AVAILABLE DATA.

────────────────────────────────────────

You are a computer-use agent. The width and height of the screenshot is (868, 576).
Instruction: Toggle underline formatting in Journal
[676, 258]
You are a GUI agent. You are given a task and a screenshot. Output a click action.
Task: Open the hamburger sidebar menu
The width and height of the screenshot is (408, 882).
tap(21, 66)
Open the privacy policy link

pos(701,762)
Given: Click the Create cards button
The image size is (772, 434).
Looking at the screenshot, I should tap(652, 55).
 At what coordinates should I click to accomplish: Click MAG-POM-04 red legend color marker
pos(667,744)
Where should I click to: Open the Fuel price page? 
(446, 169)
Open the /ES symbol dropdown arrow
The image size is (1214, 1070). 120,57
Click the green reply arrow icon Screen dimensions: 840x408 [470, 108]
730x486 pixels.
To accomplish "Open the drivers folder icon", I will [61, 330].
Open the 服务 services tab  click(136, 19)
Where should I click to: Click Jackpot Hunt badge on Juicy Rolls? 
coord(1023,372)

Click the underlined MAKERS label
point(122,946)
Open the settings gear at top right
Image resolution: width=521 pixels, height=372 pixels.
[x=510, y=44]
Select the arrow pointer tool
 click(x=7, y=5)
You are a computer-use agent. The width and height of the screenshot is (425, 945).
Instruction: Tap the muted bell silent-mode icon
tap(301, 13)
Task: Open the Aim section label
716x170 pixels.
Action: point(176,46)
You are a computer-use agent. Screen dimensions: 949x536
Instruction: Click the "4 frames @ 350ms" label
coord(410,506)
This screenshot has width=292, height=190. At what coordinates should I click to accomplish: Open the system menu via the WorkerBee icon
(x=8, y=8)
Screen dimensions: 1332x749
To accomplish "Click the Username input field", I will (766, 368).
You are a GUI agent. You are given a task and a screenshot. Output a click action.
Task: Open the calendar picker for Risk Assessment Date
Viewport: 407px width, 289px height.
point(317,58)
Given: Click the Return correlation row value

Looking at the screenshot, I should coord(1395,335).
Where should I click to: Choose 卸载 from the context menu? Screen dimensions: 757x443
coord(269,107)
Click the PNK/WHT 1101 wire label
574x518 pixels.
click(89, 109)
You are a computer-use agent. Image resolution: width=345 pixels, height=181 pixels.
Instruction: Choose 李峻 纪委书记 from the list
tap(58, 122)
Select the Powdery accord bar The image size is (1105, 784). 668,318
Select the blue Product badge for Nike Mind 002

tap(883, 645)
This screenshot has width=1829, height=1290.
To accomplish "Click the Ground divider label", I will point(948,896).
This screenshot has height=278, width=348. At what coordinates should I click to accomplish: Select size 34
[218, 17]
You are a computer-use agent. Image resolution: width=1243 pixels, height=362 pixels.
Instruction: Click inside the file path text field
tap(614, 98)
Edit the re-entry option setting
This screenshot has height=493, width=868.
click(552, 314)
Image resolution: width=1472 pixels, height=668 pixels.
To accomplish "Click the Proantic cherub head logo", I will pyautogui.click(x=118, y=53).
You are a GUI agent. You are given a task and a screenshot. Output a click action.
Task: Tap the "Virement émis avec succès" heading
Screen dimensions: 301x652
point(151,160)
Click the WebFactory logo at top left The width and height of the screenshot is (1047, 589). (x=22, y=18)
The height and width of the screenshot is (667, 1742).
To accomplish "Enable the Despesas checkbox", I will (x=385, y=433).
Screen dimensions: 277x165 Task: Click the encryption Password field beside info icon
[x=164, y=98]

────────────────────────────────────────

WHAT YOU SHOULD DO.
Would you please give back all of the material above exactly as it stands?

RESULT.
You are a computer-use agent. The width and height of the screenshot is (868, 576).
Instruction: Toggle underline formatting in Journal
[676, 258]
You are a GUI agent. You are given a task and a screenshot. Output a click action.
Task: Open the hamburger sidebar menu
The width and height of the screenshot is (408, 882).
tap(21, 66)
Open the privacy policy link

pos(701,762)
Given: Click the Create cards button
The image size is (772, 434).
Looking at the screenshot, I should tap(652, 55).
 At what coordinates should I click to accomplish: Click MAG-POM-04 red legend color marker
pos(667,744)
Where should I click to: Open the Fuel price page? 
(446, 169)
Open the /ES symbol dropdown arrow
The image size is (1214, 1070). 120,57
Click the green reply arrow icon Screen dimensions: 840x408 [470, 108]
730x486 pixels.
To accomplish "Open the drivers folder icon", I will [61, 330].
Open the 服务 services tab  click(136, 19)
Where should I click to: Click Jackpot Hunt badge on Juicy Rolls? 
coord(1023,372)

Click the underlined MAKERS label
point(122,946)
Open the settings gear at top right
Image resolution: width=521 pixels, height=372 pixels.
[x=510, y=44]
Select the arrow pointer tool
 click(x=7, y=5)
You are a computer-use agent. The width and height of the screenshot is (425, 945).
Instruction: Tap the muted bell silent-mode icon
tap(301, 13)
Task: Open the Aim section label
716x170 pixels.
Action: point(176,46)
You are a computer-use agent. Screen dimensions: 949x536
Instruction: Click the "4 frames @ 350ms" label
coord(410,506)
This screenshot has width=292, height=190. At what coordinates should I click to accomplish: Open the system menu via the WorkerBee icon
(x=8, y=8)
Screen dimensions: 1332x749
To accomplish "Click the Username input field", I will (766, 368).
You are a GUI agent. You are given a task and a screenshot. Output a click action.
Task: Open the calendar picker for Risk Assessment Date
Viewport: 407px width, 289px height.
point(317,58)
Given: Click the Return correlation row value

Looking at the screenshot, I should coord(1395,335).
Where should I click to: Choose 卸载 from the context menu? Screen dimensions: 757x443
coord(269,107)
Click the PNK/WHT 1101 wire label
574x518 pixels.
click(89, 109)
You are a computer-use agent. Image resolution: width=345 pixels, height=181 pixels.
Instruction: Choose 李峻 纪委书记 from the list
tap(58, 122)
Select the Powdery accord bar The image size is (1105, 784). 668,318
Select the blue Product badge for Nike Mind 002

tap(883, 645)
This screenshot has width=1829, height=1290.
To accomplish "Click the Ground divider label", I will point(948,896).
This screenshot has height=278, width=348. At what coordinates should I click to accomplish: Select size 34
[218, 17]
You are a computer-use agent. Image resolution: width=1243 pixels, height=362 pixels.
Instruction: Click inside the file path text field
tap(614, 98)
Edit the re-entry option setting
This screenshot has height=493, width=868.
click(552, 314)
Image resolution: width=1472 pixels, height=668 pixels.
To accomplish "Click the Proantic cherub head logo", I will pyautogui.click(x=118, y=53).
You are a GUI agent. You are given a task and a screenshot. Output a click action.
Task: Tap the "Virement émis avec succès" heading
Screen dimensions: 301x652
point(151,160)
Click the WebFactory logo at top left The width and height of the screenshot is (1047, 589). (x=22, y=18)
The height and width of the screenshot is (667, 1742).
To accomplish "Enable the Despesas checkbox", I will (x=385, y=433).
Screen dimensions: 277x165 Task: Click the encryption Password field beside info icon
[x=164, y=98]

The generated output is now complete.